In more developed economies, for example, as much as 60% of jobs could be impacted by AI. Approximately half of those may benefit from how AI promotes higher productivity, she said.

“For the other half, AI applications may execute key tasks currently performed by humans, which could lower labor demand, leading to lower wages and reduced hiring,” wrote Georgieva, citing the IMF’s analysis.

“In the most extreme cases, some of these jobs may disappear.”

Missing infrastructure and the lack of technology will save jobs but not forever

In emerging markets and lower-income nations, 40% and 26% of jobs are expected to be affected by AI, respectively. Emerging markets refer to places such as India and Brazil with sustained economic growth, while low-income countries refer to developing economies with per capita income falling within a certain level, such as Burundi and Sierra Leone.

“Many of these countries don’t have the infrastructure or skilled workforces to harness the benefits of AI, raising the risk that over time the technology could worsen inequality,” noted Georgieva.

She warned that the use of AI could increase the chances of social unrest, particularly if younger, less experienced workers seized on the technology as a way to help boost their output while more senior workers struggled to keep up.
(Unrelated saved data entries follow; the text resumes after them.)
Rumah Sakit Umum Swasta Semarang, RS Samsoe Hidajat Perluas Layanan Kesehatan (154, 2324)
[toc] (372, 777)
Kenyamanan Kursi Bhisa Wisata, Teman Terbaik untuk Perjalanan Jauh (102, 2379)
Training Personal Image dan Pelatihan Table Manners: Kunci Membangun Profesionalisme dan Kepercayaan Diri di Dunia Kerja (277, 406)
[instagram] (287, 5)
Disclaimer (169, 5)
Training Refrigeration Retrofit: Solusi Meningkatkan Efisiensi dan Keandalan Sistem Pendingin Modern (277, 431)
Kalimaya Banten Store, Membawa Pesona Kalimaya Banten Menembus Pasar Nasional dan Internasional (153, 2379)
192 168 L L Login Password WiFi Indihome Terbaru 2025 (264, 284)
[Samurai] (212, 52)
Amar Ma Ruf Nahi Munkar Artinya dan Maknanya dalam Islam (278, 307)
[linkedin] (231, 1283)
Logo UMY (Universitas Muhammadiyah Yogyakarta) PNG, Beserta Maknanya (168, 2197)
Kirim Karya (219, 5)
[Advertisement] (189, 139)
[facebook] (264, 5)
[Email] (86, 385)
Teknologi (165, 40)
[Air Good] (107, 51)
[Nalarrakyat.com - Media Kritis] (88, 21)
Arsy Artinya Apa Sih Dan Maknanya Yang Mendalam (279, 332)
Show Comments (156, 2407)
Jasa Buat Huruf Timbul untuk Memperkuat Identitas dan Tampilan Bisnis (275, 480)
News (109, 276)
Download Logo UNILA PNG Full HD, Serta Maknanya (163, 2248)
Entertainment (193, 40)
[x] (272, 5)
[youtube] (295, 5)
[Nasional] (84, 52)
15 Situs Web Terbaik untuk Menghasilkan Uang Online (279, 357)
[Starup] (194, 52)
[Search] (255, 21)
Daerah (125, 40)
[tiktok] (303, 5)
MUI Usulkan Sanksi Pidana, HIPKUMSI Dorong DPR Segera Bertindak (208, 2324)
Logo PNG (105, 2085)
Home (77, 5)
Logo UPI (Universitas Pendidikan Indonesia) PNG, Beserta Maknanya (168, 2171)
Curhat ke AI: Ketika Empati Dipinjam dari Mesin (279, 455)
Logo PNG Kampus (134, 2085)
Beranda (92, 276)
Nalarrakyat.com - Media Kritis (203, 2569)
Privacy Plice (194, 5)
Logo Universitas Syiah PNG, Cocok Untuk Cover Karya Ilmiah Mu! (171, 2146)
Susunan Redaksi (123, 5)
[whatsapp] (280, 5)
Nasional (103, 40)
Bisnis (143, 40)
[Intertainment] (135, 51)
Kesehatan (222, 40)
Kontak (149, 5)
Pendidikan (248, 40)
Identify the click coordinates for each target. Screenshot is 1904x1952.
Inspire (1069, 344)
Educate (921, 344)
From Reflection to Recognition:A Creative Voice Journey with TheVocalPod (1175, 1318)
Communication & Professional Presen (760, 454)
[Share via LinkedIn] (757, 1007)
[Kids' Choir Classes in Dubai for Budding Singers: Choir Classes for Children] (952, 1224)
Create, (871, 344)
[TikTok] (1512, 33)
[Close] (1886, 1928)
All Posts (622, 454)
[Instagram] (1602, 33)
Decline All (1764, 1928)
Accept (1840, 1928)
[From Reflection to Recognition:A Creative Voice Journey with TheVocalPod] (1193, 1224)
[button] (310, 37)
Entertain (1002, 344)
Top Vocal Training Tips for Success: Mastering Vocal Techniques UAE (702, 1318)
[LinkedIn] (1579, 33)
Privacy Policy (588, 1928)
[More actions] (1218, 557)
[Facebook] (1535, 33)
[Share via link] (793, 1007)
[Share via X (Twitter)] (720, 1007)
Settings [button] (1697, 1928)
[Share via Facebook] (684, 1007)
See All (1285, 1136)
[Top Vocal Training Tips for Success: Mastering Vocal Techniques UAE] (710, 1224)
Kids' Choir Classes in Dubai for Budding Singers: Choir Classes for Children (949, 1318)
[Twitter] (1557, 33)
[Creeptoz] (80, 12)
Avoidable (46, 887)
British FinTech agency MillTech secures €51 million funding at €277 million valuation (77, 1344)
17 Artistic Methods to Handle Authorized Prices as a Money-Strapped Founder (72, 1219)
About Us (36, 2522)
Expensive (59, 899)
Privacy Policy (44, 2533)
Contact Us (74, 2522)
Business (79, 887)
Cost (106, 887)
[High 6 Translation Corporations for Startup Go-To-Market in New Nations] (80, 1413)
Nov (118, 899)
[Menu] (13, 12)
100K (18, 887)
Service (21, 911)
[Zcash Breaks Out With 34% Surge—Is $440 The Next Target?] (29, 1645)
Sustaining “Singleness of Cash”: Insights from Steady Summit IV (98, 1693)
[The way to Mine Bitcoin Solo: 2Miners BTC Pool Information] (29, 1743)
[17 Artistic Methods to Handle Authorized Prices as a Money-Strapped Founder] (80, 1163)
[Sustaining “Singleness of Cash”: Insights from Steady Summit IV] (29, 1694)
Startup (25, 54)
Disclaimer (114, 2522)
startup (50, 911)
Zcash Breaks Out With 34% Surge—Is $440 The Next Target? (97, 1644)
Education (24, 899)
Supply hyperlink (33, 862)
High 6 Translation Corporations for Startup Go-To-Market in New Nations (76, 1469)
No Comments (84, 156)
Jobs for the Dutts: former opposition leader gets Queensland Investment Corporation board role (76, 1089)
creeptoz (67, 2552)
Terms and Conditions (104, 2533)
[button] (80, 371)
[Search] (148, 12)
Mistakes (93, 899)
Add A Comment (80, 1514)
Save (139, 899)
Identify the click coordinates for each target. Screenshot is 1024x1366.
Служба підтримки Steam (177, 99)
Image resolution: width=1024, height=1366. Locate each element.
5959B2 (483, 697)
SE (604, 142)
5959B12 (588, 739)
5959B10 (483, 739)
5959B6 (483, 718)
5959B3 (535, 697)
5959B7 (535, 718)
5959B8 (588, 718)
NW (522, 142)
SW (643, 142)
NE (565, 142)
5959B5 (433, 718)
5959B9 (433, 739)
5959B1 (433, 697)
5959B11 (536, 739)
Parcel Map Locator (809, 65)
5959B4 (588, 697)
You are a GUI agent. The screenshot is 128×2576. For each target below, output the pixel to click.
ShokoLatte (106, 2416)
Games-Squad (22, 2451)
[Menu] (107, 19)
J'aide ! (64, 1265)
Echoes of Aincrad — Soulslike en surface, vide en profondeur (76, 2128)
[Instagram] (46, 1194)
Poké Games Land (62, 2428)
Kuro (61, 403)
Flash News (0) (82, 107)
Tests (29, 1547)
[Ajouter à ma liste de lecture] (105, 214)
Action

AI was the hot topic at WEF last year, and now adoption is ongoing

AI became a hot topic at the WEF in Davos last year as ChatGPT took the world by storm. The chatbot sensation, which is powered by generative AI, sparked conversations on how it could change the way people work around the world due to its ability to write essays, speeches, poems, and more.

Since then, upgrades to the technology have expanded the use of AI chatbots and systems, making them more mainstream and spurring massive investments.

Some tech firms have already directly pointed to AI as a reason they are rethinking staffing levels.

While workplaces may shift, widespread adoption of AI could ultimately increase labor productivity and boost global GDP by 7% annually over a 10-year period, according to a March 2023 estimate by Goldman Sachs economists.

Georgieva, in her blog post, also cited opportunities to boost output and incomes around the world with the use of AI.

“AI will transform the global economy,” she wrote. “Let’s make sure it benefits humanity.”